The views were taken from a distance away — until now. On Wednesday, the space agency released new images of the hummocky surface as Dawn circled from an average altitude of 130 miles above the surface — the closest it'll get.
From this low orbit, scientists can count numerous small impact craters and see textured grooves and outcrops in sharp detail.
"We're totally thrilled with the data we're getting. It seems to get better," said mission deputy principal investigator Carol Raymond of the NASA Jet Propulsion Laboratory, which manages the $466 million mission.
By inching this close to Vesta, Dawn will use other instruments to measure the gravity field and determine its chemical makeup to better understand its origins.
Dawn will spend the next 2 1/2 months at the current altitude before moving higher to take another round of pictures. By that time, the sun will hit Vesta at a different angle and illuminate sections of the northern hemisphere that had been shrouded earlier.
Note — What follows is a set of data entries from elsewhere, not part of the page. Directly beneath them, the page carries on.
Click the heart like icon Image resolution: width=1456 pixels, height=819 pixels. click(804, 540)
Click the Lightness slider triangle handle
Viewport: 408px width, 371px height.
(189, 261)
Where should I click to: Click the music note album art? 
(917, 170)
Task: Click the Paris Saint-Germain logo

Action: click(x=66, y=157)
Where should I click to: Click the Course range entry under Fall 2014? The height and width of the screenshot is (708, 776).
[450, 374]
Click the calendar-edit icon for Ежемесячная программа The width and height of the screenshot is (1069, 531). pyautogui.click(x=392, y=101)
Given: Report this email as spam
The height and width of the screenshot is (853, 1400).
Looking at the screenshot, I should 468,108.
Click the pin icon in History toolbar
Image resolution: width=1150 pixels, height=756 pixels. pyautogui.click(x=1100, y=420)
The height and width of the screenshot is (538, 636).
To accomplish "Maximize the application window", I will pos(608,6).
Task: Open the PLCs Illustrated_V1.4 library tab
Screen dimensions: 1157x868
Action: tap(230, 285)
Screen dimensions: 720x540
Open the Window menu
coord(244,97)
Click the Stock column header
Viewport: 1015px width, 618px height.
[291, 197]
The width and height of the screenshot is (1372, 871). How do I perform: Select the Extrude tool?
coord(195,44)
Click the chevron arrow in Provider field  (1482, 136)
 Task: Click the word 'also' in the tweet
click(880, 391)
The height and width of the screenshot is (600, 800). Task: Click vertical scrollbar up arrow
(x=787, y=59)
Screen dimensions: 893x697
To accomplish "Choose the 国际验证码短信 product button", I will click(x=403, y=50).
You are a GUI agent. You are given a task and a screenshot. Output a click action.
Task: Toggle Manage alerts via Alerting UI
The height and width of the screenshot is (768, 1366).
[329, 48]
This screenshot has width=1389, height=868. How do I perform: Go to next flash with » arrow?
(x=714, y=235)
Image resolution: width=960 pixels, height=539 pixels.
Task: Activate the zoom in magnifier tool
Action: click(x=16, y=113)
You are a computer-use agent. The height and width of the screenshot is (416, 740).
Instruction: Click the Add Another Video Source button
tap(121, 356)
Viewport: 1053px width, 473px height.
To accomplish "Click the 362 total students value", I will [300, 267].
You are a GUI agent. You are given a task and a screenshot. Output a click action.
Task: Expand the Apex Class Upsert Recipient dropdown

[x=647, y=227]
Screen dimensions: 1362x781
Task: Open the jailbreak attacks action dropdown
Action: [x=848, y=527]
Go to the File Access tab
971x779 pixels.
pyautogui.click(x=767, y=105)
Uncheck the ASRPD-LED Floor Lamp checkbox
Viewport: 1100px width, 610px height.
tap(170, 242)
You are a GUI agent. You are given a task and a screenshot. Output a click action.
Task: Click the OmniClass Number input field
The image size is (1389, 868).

About the length of Arizona with a huge crater at its south pole, Vesta is the second largest body residing in the asteroid belt between Mars and Jupiter. Asteroids are leftovers from the solar system's birth some 4.5 billion years ago and studying these bodies could offer clues about how rocky planets like Earth formed.
Previous spacecraft have visited smaller asteroids before, but this is the first trip to Vesta.
Powered by ion propulsion, Dawn began orbiting Vesta in July after a 1.7 billion-mile cruise. It will depart Vesta next summer and will fly to an even bigger asteroid, Ceres, where it will arrive in 2015.